Stored data —
Segment Open

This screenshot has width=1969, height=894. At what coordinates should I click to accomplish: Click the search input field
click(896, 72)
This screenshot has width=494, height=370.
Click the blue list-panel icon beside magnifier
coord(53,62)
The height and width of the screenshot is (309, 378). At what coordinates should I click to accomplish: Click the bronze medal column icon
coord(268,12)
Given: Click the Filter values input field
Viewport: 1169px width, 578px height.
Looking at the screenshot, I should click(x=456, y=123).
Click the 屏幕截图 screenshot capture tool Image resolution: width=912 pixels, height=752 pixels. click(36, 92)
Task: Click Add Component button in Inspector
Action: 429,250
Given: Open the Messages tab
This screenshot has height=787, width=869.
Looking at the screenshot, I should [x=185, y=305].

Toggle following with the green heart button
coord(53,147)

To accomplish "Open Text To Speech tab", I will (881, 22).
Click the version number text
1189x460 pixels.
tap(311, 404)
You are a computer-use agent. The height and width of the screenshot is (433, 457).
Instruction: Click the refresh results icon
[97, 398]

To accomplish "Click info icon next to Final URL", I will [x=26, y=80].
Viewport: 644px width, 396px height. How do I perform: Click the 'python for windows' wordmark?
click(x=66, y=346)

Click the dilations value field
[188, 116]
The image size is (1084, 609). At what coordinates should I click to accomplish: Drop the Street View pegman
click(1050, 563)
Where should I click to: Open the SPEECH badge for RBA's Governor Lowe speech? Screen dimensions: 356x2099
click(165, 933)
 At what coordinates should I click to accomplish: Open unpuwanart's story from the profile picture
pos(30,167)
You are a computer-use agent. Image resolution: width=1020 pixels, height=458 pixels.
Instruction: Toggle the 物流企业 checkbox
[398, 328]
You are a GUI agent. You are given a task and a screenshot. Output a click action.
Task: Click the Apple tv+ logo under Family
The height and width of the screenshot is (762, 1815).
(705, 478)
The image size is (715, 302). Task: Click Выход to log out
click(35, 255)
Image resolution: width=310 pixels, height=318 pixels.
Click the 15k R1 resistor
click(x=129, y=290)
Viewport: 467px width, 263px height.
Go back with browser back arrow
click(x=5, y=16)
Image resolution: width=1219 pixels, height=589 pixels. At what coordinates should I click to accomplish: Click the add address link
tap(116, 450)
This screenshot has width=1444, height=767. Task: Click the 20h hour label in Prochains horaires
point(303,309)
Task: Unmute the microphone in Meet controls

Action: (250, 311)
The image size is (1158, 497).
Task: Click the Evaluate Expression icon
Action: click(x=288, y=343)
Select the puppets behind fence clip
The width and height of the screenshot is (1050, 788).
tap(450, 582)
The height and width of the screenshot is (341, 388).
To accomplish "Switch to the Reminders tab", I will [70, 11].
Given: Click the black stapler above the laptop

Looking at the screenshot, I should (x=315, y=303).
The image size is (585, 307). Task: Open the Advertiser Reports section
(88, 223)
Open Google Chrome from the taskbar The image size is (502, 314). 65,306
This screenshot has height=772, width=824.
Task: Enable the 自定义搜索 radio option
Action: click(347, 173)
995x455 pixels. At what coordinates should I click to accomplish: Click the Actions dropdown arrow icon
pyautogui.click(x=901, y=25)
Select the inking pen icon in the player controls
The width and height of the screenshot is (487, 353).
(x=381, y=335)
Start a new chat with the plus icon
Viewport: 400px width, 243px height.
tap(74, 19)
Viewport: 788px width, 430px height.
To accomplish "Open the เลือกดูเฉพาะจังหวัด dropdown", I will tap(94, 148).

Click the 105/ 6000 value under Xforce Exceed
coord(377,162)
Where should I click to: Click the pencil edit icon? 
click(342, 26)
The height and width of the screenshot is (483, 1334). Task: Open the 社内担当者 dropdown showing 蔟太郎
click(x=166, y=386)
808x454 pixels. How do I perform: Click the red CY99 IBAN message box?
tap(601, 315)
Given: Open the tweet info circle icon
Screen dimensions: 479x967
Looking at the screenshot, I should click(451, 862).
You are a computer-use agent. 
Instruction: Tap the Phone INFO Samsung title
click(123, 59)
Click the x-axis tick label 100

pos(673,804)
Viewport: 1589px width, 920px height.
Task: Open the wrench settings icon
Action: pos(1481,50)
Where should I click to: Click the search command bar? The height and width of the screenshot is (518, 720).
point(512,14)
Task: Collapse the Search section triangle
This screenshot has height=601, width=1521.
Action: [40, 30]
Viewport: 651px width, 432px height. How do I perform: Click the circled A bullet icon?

Segment Closed

Requirement — Here the job is to set down exactly the lines of the material above that fall between the one with "Toggle following with the green heart button" and the one with "You are a GUI", inclusive, and nothing beyond them.

Written answer —
Toggle following with the green heart button
coord(53,147)

To accomplish "Open Text To Speech tab", I will (881, 22).
Click the version number text
1189x460 pixels.
tap(311, 404)
You are a computer-use agent. The height and width of the screenshot is (433, 457).
Instruction: Click the refresh results icon
[97, 398]

To accomplish "Click info icon next to Final URL", I will [x=26, y=80].
Viewport: 644px width, 396px height. How do I perform: Click the 'python for windows' wordmark?
click(x=66, y=346)

Click the dilations value field
[188, 116]
The image size is (1084, 609). At what coordinates should I click to accomplish: Drop the Street View pegman
click(1050, 563)
Where should I click to: Open the SPEECH badge for RBA's Governor Lowe speech? Screen dimensions: 356x2099
click(165, 933)
 At what coordinates should I click to accomplish: Open unpuwanart's story from the profile picture
pos(30,167)
You are a computer-use agent. Image resolution: width=1020 pixels, height=458 pixels.
Instruction: Toggle the 物流企业 checkbox
[398, 328]
You are a GUI agent. You are given a task and a screenshot. Output a click action.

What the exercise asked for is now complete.